Pour une intervention professionnelle, comptez généralement 15 à 35 € par m², fourniture et pose comprises. Un support très abîmé, une forte épaisseur, une petite surface ou une dépose préalable peuvent faire monter le devis. Je demande toujours que le nettoyage, les réparations, le primaire et le contrôle de planéité apparaissent séparément, car ce sont eux qui expliquent réellement les écarts de prix.
Le bon choix dépend surtout de l’état du sol
Conserver un ancien carrelage est une bonne stratégie lorsque les carreaux sont stables, que l’humidité est maîtrisée et que la hauteur disponible le permet. La préparation et le primaire d’adhérence comptent davantage que la promesse d’un produit « miracle ».
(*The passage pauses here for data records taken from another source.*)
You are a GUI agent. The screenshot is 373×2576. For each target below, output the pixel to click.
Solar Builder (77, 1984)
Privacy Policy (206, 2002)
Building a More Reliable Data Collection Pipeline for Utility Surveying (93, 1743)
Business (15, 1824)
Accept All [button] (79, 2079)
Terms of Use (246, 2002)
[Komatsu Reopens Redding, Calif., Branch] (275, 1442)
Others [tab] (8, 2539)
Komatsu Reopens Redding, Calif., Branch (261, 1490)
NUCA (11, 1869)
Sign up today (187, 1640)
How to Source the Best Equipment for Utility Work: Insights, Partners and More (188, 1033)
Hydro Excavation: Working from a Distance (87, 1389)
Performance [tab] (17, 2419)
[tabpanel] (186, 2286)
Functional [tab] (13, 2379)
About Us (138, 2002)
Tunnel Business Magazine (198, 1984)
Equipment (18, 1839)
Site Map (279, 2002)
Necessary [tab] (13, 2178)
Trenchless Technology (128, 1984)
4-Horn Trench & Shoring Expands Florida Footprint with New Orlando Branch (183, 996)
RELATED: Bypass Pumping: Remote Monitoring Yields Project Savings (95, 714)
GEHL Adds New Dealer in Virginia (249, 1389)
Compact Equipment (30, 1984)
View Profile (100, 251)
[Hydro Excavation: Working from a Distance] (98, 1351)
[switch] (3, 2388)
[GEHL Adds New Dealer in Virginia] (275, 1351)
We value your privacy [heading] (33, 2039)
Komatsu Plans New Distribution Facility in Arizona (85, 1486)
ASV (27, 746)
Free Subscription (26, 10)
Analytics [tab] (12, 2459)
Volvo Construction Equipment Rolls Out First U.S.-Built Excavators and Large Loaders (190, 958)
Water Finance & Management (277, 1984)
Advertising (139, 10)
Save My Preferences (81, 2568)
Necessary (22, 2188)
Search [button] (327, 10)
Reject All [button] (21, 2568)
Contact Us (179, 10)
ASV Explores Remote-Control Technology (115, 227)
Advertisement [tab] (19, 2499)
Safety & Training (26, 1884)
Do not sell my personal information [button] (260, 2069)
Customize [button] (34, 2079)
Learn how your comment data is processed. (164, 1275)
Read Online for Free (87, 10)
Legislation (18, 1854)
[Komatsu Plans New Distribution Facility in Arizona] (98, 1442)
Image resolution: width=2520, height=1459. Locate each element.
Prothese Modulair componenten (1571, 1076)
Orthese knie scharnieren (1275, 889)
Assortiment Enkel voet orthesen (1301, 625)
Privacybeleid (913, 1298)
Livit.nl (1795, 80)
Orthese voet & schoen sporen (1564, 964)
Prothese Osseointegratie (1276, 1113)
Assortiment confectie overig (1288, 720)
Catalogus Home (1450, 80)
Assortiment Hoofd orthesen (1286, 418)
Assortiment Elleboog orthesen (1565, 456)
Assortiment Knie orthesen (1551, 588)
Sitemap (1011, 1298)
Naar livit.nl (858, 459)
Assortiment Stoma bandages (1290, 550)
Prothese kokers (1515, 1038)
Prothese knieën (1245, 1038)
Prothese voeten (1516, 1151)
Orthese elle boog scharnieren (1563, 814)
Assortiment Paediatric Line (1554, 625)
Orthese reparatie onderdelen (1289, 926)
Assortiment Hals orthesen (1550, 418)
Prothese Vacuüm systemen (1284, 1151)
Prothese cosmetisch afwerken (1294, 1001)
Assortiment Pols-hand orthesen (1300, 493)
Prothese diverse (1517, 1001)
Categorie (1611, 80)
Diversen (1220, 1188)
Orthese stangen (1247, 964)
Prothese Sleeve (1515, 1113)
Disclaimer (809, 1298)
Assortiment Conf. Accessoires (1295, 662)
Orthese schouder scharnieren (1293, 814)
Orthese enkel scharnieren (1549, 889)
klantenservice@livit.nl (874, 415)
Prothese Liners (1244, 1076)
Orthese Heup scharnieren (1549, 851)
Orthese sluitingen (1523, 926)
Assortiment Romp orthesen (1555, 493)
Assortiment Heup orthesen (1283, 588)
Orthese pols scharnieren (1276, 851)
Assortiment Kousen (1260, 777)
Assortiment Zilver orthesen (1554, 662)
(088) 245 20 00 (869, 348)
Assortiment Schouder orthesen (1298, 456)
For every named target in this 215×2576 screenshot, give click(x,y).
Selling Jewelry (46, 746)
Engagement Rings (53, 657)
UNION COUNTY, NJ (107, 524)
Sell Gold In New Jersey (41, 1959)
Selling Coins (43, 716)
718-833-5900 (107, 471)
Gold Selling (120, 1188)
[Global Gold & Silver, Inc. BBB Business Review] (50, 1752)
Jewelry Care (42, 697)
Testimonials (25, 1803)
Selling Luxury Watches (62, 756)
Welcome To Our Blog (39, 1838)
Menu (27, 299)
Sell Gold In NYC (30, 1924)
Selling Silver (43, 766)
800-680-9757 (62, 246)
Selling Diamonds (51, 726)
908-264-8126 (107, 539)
Pour une surface saine avec quelques défauts, le ragréage permet d’obtenir une base régulière avant un nouveau revêtement. Pour un sol qui bouge, fissuré ou largement décollé, je recommande plutôt de traiter le support en profondeur. Une rénovation durable commence toujours par ce qui se trouve sous la finition.
Une fois le mortier sec, prenez le temps de vérifier la planéité, l’absence de poussière et le respect des délais de recouvrement. Ces quelques contrôles évitent de transformer une préparation de sol relativement simple en chantier de réparation.